TASK TO COMPLETE. The listing below holds a line with "Producer Prices indicator" and a later line with "Task: Toggle the Dimmers checkbox". Write out those two lines and every line between them, exactly, and nothing else.

DATA TO PROCESS.
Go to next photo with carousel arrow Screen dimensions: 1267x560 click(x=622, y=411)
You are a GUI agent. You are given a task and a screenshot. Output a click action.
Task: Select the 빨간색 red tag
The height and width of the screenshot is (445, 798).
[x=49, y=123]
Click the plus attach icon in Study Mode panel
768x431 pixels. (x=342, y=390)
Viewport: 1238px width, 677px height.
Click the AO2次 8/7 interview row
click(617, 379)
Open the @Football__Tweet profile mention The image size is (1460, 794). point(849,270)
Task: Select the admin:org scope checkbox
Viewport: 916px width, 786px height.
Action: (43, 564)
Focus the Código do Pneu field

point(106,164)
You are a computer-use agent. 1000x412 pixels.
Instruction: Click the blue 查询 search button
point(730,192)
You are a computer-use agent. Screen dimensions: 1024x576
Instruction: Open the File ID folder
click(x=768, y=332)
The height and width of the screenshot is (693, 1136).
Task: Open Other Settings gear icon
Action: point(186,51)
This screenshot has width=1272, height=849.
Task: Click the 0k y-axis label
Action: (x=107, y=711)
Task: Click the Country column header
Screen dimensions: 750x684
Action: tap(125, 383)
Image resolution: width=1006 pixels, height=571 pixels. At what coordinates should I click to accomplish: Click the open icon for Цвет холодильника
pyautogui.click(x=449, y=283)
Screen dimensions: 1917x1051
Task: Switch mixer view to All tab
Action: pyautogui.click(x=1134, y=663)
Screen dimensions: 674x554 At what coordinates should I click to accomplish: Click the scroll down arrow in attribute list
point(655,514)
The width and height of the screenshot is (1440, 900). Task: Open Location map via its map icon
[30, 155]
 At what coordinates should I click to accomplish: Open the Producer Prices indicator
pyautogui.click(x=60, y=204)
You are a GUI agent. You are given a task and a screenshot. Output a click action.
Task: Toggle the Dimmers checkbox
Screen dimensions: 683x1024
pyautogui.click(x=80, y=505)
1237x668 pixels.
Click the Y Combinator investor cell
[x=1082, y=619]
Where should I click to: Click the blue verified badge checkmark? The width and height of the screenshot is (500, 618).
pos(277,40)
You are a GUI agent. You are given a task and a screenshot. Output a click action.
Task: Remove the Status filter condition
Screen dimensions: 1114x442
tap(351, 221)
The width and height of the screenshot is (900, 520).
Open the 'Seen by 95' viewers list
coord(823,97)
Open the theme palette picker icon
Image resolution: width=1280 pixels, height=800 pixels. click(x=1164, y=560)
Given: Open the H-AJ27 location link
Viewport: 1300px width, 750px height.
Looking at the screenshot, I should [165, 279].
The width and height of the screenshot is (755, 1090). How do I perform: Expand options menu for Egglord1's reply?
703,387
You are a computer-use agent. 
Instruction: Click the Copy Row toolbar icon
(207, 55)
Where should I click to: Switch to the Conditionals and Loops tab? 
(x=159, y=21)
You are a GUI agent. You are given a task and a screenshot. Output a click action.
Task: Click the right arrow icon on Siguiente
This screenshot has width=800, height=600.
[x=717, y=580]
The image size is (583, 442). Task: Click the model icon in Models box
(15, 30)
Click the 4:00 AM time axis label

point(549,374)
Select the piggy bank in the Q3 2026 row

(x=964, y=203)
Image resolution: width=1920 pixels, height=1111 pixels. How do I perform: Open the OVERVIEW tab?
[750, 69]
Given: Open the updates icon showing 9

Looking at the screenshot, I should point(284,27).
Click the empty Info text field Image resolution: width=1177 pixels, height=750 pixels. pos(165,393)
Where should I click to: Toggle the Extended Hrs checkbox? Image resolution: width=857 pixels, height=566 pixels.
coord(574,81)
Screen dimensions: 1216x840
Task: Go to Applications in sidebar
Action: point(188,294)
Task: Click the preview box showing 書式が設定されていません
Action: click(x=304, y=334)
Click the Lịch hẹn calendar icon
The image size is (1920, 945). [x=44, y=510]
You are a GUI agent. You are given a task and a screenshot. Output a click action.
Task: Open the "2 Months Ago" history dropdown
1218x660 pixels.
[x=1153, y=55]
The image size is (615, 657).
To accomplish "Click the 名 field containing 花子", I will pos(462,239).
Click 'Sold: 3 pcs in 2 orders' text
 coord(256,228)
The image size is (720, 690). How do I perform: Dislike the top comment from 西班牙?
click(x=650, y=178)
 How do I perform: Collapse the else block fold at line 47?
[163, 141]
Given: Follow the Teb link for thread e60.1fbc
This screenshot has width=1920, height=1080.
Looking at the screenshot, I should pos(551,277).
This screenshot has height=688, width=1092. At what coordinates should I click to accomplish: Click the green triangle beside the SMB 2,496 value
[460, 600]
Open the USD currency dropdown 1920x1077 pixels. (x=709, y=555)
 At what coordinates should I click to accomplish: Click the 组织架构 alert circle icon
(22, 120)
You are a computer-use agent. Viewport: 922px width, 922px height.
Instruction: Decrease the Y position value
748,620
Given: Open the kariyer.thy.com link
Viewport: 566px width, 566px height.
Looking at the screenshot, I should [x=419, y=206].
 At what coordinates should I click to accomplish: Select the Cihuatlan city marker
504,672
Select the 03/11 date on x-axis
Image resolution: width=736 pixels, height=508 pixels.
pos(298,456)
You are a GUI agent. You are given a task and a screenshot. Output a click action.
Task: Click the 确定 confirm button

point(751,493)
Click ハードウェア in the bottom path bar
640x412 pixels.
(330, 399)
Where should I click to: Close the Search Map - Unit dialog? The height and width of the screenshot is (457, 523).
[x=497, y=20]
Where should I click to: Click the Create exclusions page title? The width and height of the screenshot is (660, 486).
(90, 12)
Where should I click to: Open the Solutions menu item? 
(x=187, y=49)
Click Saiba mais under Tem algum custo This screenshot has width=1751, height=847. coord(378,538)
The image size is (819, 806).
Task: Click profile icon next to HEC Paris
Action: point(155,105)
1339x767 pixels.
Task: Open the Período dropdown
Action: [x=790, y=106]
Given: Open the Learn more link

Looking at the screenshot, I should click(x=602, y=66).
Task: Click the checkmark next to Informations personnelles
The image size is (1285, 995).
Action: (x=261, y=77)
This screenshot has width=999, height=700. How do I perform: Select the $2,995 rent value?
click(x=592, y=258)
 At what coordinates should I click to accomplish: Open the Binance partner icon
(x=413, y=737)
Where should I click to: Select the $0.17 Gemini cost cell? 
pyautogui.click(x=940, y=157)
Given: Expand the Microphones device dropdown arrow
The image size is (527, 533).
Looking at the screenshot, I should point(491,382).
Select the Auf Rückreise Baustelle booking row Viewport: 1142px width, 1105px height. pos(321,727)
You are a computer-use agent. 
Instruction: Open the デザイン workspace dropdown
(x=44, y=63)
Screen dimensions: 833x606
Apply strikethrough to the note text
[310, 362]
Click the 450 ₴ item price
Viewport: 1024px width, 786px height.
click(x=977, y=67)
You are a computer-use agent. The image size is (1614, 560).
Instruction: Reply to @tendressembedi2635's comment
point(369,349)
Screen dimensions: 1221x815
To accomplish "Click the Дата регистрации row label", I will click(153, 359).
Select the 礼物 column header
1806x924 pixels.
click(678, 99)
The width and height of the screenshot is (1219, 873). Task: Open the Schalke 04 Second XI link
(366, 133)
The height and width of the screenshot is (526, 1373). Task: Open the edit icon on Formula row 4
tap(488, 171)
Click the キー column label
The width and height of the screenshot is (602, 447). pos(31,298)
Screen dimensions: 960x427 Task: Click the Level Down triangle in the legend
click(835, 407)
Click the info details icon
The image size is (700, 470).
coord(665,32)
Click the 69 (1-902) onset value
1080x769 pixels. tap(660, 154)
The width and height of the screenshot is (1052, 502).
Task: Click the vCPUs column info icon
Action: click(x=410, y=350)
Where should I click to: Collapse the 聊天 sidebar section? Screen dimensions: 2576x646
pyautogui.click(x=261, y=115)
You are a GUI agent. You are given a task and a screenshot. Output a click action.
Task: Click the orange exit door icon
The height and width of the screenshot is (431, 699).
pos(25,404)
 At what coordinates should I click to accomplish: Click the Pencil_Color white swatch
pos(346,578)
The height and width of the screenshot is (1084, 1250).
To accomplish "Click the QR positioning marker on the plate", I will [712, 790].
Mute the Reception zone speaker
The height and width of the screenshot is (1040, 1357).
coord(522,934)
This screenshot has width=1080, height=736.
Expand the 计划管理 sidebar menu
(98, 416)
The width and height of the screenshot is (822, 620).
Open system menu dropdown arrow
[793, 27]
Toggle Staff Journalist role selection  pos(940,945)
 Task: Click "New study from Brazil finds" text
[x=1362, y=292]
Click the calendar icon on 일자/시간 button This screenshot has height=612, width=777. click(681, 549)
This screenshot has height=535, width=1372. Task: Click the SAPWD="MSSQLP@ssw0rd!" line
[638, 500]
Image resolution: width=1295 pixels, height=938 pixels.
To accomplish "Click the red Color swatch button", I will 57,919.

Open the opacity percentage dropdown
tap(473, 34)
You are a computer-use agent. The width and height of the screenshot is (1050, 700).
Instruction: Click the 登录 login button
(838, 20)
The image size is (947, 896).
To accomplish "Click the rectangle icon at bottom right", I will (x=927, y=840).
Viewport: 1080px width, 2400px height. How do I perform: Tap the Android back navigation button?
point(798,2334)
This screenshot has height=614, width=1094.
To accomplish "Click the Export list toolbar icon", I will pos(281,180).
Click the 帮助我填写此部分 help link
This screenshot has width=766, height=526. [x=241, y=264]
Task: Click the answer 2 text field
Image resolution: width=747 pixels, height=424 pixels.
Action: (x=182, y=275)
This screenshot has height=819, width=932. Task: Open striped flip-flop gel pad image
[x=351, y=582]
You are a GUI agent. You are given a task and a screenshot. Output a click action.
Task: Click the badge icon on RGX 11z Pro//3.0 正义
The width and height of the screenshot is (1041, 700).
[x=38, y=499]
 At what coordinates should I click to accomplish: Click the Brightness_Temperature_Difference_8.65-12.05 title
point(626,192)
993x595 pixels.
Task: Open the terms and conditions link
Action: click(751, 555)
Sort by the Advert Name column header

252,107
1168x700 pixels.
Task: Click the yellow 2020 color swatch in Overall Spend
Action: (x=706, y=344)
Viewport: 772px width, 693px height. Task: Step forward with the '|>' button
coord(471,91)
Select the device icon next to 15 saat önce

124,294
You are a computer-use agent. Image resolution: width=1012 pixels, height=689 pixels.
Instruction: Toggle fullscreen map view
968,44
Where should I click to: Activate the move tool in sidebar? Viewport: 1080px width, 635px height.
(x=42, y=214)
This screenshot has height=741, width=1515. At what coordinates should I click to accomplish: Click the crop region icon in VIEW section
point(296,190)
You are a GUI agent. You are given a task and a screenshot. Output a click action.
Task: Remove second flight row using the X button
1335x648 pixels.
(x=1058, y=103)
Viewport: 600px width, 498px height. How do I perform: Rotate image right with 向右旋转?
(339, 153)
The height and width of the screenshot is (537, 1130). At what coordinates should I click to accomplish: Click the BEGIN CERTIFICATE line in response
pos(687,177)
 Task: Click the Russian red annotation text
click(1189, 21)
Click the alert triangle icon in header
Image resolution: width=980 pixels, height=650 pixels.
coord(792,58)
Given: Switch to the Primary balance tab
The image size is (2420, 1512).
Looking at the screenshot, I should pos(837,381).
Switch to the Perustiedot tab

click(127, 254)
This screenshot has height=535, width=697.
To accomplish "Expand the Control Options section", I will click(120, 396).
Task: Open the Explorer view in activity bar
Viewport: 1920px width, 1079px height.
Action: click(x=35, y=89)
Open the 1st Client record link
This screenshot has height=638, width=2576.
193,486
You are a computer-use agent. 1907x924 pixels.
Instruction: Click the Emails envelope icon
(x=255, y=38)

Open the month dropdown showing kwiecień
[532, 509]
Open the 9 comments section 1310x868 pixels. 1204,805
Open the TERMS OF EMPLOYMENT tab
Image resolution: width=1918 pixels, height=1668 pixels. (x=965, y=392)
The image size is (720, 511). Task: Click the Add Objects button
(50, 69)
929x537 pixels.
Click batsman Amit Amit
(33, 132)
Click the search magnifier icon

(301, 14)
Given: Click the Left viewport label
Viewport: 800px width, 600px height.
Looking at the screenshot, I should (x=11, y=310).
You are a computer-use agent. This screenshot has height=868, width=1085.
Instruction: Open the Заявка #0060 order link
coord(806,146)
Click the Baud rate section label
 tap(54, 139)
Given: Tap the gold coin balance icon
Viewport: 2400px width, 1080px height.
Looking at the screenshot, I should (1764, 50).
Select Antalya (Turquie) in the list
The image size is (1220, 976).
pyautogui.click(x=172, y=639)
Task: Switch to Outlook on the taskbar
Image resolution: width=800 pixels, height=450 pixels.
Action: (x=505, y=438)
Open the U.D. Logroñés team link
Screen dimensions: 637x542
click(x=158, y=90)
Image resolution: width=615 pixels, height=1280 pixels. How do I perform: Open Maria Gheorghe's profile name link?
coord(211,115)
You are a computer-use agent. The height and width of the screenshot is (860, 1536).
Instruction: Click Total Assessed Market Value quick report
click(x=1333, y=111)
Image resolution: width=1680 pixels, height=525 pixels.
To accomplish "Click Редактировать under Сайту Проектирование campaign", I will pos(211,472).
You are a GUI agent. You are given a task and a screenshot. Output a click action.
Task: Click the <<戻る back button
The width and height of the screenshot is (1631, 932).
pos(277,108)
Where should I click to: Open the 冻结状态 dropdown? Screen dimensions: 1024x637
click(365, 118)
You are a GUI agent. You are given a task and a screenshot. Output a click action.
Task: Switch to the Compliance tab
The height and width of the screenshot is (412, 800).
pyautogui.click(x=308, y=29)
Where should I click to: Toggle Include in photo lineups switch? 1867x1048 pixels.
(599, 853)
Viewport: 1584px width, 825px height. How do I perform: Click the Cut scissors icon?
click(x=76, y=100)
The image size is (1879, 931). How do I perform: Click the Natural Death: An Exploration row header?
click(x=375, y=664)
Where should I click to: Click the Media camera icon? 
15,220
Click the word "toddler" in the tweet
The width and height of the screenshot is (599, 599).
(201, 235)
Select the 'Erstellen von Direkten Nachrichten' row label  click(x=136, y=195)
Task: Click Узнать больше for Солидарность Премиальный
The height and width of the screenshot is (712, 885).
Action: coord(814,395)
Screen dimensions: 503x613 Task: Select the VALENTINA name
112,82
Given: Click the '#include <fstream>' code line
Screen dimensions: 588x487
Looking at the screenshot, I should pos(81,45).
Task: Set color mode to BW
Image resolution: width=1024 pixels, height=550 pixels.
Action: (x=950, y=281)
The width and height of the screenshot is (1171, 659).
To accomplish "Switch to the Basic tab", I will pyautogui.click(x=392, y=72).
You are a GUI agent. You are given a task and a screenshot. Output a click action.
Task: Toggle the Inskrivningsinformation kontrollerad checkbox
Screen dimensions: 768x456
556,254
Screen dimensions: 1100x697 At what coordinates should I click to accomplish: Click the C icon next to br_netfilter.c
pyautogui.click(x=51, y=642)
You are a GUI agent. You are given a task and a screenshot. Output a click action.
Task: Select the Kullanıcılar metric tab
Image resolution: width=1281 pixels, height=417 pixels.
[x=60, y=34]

WRITTEN SOLUTION.
 At what coordinates should I click to accomplish: Open the Producer Prices indicator
pyautogui.click(x=60, y=204)
You are a GUI agent. You are given a task and a screenshot. Output a click action.
Task: Toggle the Dimmers checkbox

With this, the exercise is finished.